More generally, we welcome the positive role the World Bank has resumed in the Pacific region.
Reform of the IMF and the World Bank
Both the IMF and the World Bank must become more focused and inclusive. New Zealand considers that while growth and poverty reduction may be seen as the ultimate objectives of both organisations, their specific contributions to these ends must differ.
The objective of the IMF should be to identify problems early through better data transparency and more effective vulnerability analysis, and to seek to prevent problems through the promotion of internationally agreed standards and codes for sound monetary, financial and fiscal policy.
The Fund must be candid in its advice to members. But it is important that its advice is not based on excessively narrow and rigid adherence to a one size fits all model of economic orthodoxy.
New Zealand has experienced a mixed record of success through the most zealous pursuit of such orthodoxy in the developed world over the last decade or so. That fact should give the IMF and its staff a useful lesson in what can happen when a model is applied with insufficient intelligence, common sense, and understanding of the limitations and opportunities created by particular circumstances.

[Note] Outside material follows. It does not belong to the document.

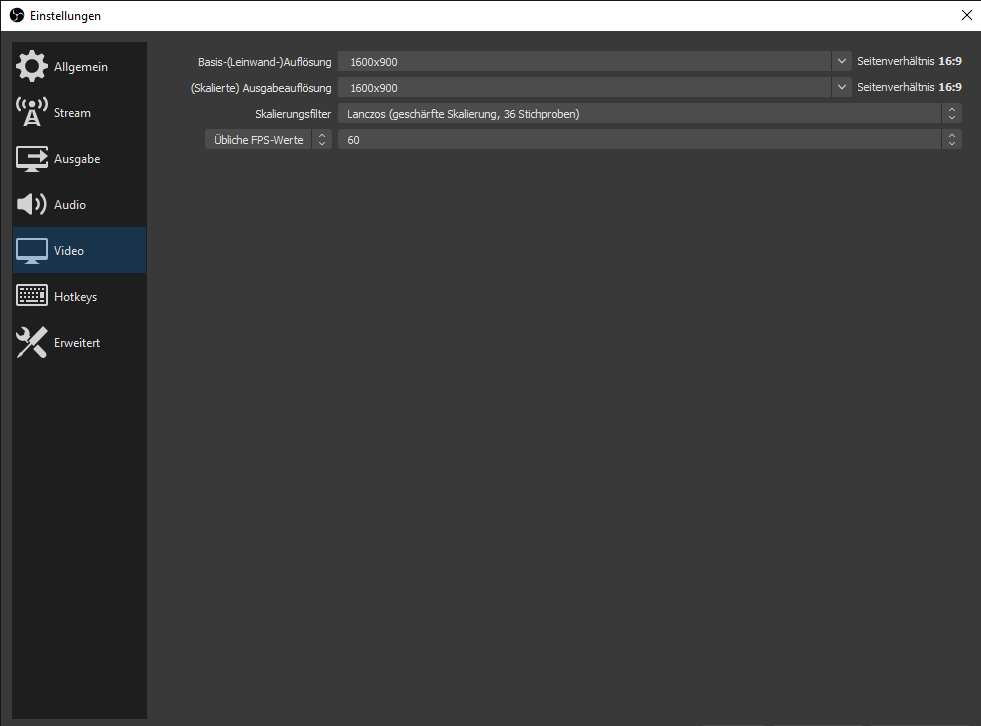Click the Hotkeys keyboard icon
Screen dimensions: 981x726
coord(32,297)
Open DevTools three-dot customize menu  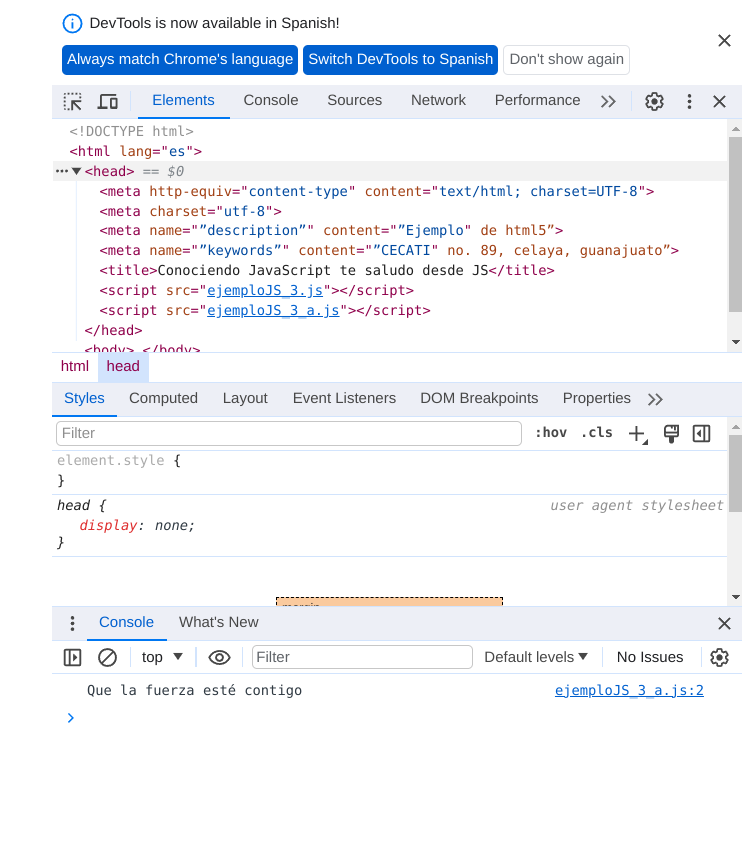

It is for that reason that the present New Zealand government has engaged in a modest rebalancing of policy. This still leaves us as one of the most open and lightly regulated developed economies. Meanwhile, the government is developing a strong programme to lift performance in skills development, savings, and development of a knowledge based economy. These are our clear structural imperatives.
HIPC
An early decision of the new government was to agree to a contribution to the Heavily Indebted Poor Countries (HIPC) Initiative at the IMF and World Bank in an effort to support debt relief for the poorest countries.
New Zealand considers that the international community should press forward with the HIPC initiative with pragmatism and common sense over qualifying conditions to ensure that as many of the target countries qualify as soon as is possible.
It should never be forgotten, however, that the gains to developing countries from trade liberalisation would swamp those that accrue from debt relief.
Further agricultural trade liberalisation is of particular importance to developing countries.
In common with New Zealand, agriculture is a mainstay of many developing countries exports, but face the highest of trade barriers in their main markets. The unjustifiable existence of such barriers, and of the subsidies that often accompany them, must be at the forefront of any new round of multilateral trade negotiations.
Conclusions
An emerging theme in national and international affairs is inclusion.
Governments in both the industrialised and developing countries are identifying with domestic economic and social policies that are more inclusive while emphasising fiscal conservatism and the many benefits of the market economy.
Inclusion, dialogue, public accountability and co-operation on standards and transparency are emerging themes in international economic policy.
But these concepts must be matched by a determined commitment to greater equality, the elimination of poverty, and the pursuit of socially, economically, and environmentally sustainable development.
Excellent systems of governance are essential but not ends in themselves. Excellent governance in support of morally inadequate ends merely improves the efficiency with which those ends are achieved. The challenge for my small country is to match excellence in governance with inclusive and morally just objectives. It must also be the challenge for the world at large and for the institutions meeting here.